Cook as much rice as you think you'll need, plus a little, in the rice cooker or on stove. Spread in large casserole dish and cool as much as possible (I throw in the freezer!). Take stir fry out of pan, let it rest a bit while you throw rice, 1 egg per pound of rice, and a little soy sauce in the pan. cook until egg is done (mix it in well).

Feeds a small army, with no advance notice. Takes me 30 minutes, start to finish, and most of that is cooking and cooling the rice.

Posted by: RebeccaMinAR | July 9, 2009 2:16 PM

HaHa...Kim--just noticed that Erin from Centre Hall, PA also asked re. cherries...sorry, I hadn't read the posts yet before I asked my question. Makes sense she would have the same questions, since I'm in State College (right next to Centre Hall)...Hi Erin!
PS, Kim, anything that would work well for a toddler would be even better, although I can't imagine cherries and toddlers wouldn't mix!...

Posted by: chrishpl | July 9, 2009 2:18 PM

chrishpl, my near-two-year-old ate all of the cherry recipes i mentioned earlier. none of them is difficult, and all are delicious!

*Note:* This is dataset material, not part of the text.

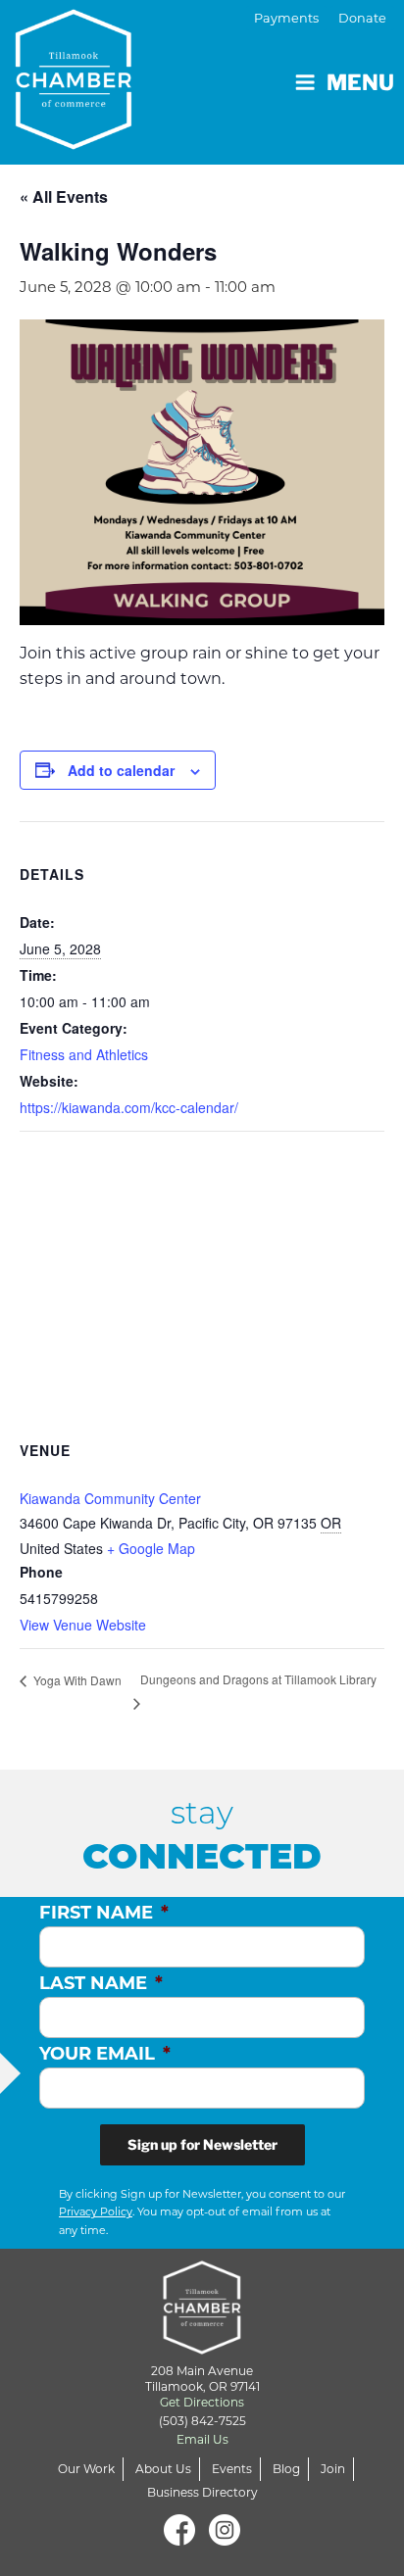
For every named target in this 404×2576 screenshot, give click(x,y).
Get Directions (202, 2402)
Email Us (202, 2439)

Posted by: alisoncsmith | July 9, 2009 2:38 PM

sorry - am tired - keep forgetting the end of my posts. the compote on top of pancakes or waffles (toaster works just fine, thank you) was a huge hit

Posted by: alisoncsmith | July 9, 2009 2:40 PM

DCCubefarm - 3 words: spaghetti and meatballs. It's quick, it's easy. If there are people that don't eat meat you can serve them on the side and everyone's happy. If someone doesn't eat red sauce you make them a serving with olive oil, spices, and grated cheese. A little boring? Maybe...but what do you expect if you drop by unannounced?

Posted by: dr_klahn | July 9, 2009 3:33 PM

@Cube - A couple of ideas. Pasta with a quick tomato sauce can feed a clan. You can make the sauce while the pasta heats. If you keep a little canned tuna around, tuna and capers add a nice kick to a standard sauce.

Since you've got mixings for salad around, how about a Spanish tortilla? The basics are egg and potatoes and it's terrific with a tossed salad.


Posted by: FairlingtonBlade | July 9, 2009 9:17 PM

Do you think the english muffins would hold up to being frozen?

Posted by: mmauk | July 9, 2009 10:18 PM

Thank you for everything Kim! I've been a fan of "What's Cooking" and AMA from the beginning and have learned so much from you. My mom now requests my sugar-free version of your Cranberry Pistachio Biscotti every time I visit her.

I'm going to miss having you at the WaPo as we've missed seeing you at the Court House farmers market since you moved to the West Coast. Best of luck on your future projects!!! Can't wait to see what comes next.

Posted by: scubahoya | July 10, 2009 11:08 AM

@mmauk - They do.


Posted by: FairlingtonBlade | July 10, 2009 4:01 PM

Thanks for the great ideas, people! And thank you, Kim, for hosting this great blog.